Drama, Mystery, Thriller

See the source image

Like, share, post, delete,
Play, search, hide, repeat—
On the screen, our lives connect,
While off the screen, they show neglect,
Not knowing how we each affect
Each other in ways indirect.

Liars, lovers, fathers, friends
Dwell online, but each depends
On flesh and blood that can’t suppress
The need to fill its loneliness.
_____________________

MPAA rating: PG-13

Hollywood is all too often invaded by gimmicks. The found-footage style, the zombie craze, the Alien-style plotline (come to think of it, most of them are horror gimmicks) – there’s more than enough copycats to go around, but there’s always that one that did it best and usually first, like Alien or Night of the Living Dead. Using only a computer screen for a movie may have been done before, as in the Unfriended films, but it’s hard to imagine it will ever be done better than in last year’s Searching.

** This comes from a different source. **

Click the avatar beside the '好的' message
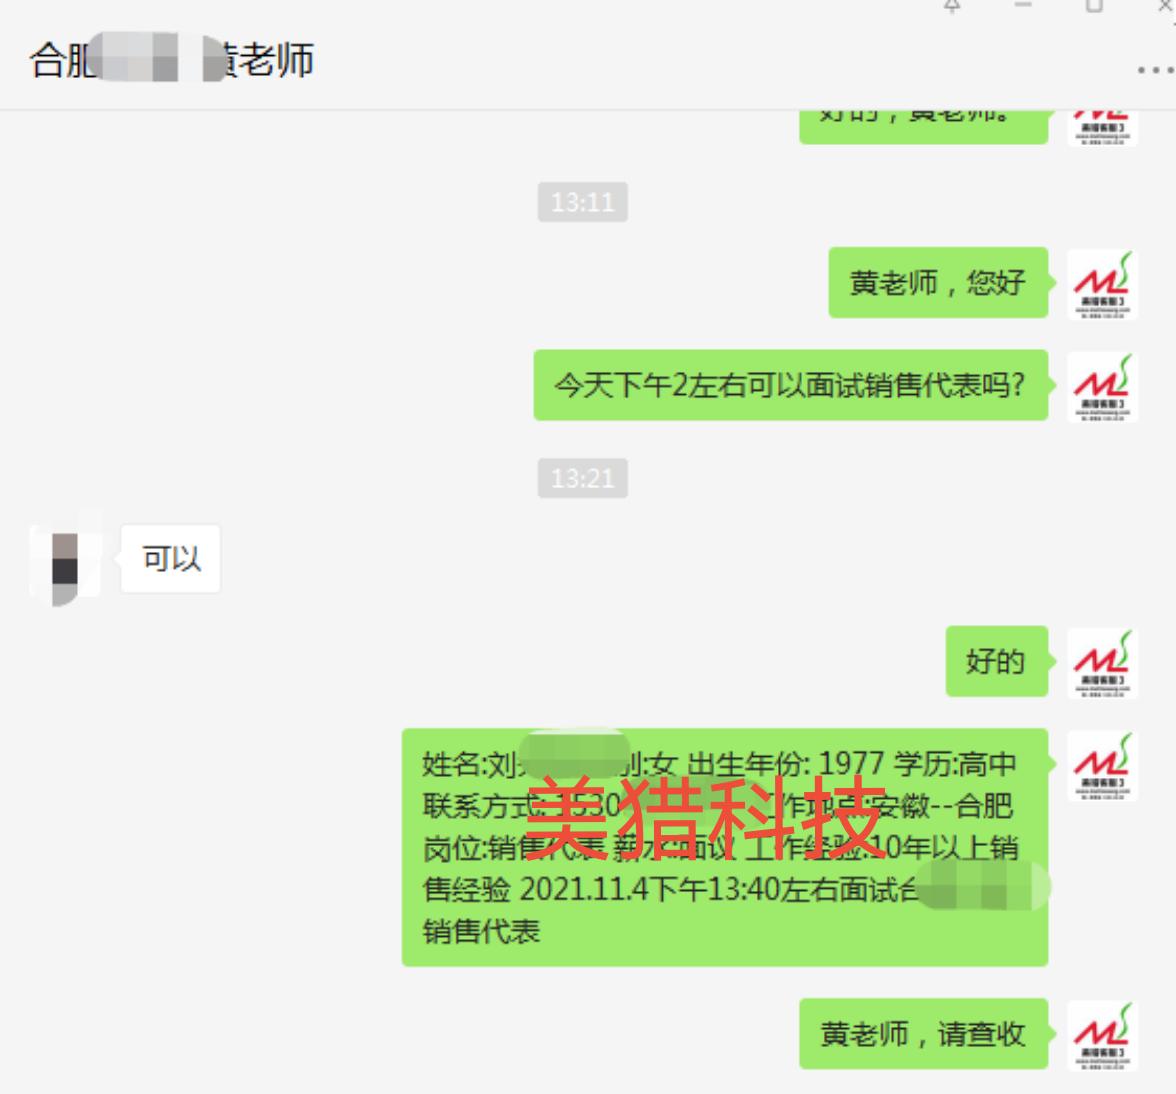1176x1094 pixels. pos(1102,663)
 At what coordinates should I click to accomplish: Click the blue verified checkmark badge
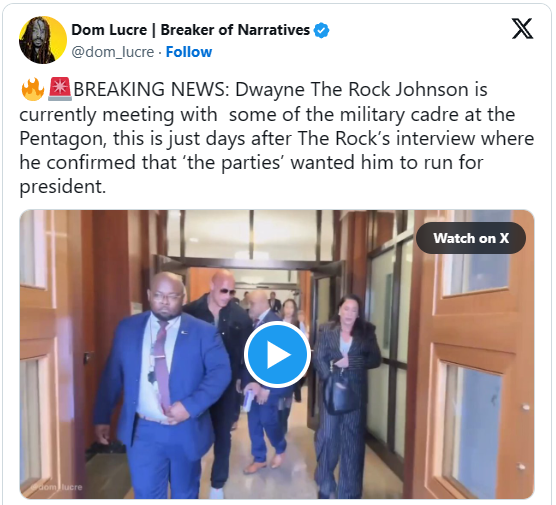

John Cho plays David Kim, a California father whose daughter goes missing, sending him on a frantic search through her online life and uncovering just how little he knew about her. The computer screen “gimmick” is at its best in the opening scenes, which play out in a way reminiscent of the beginning of Up yet exemplify how the computer has become a partner and observer to so many aspects of our lives. I could easily see this beginning as a standalone short film, as it was originally intended, but instead, it simply sets the stage and grounds the story in characters we care about from the start.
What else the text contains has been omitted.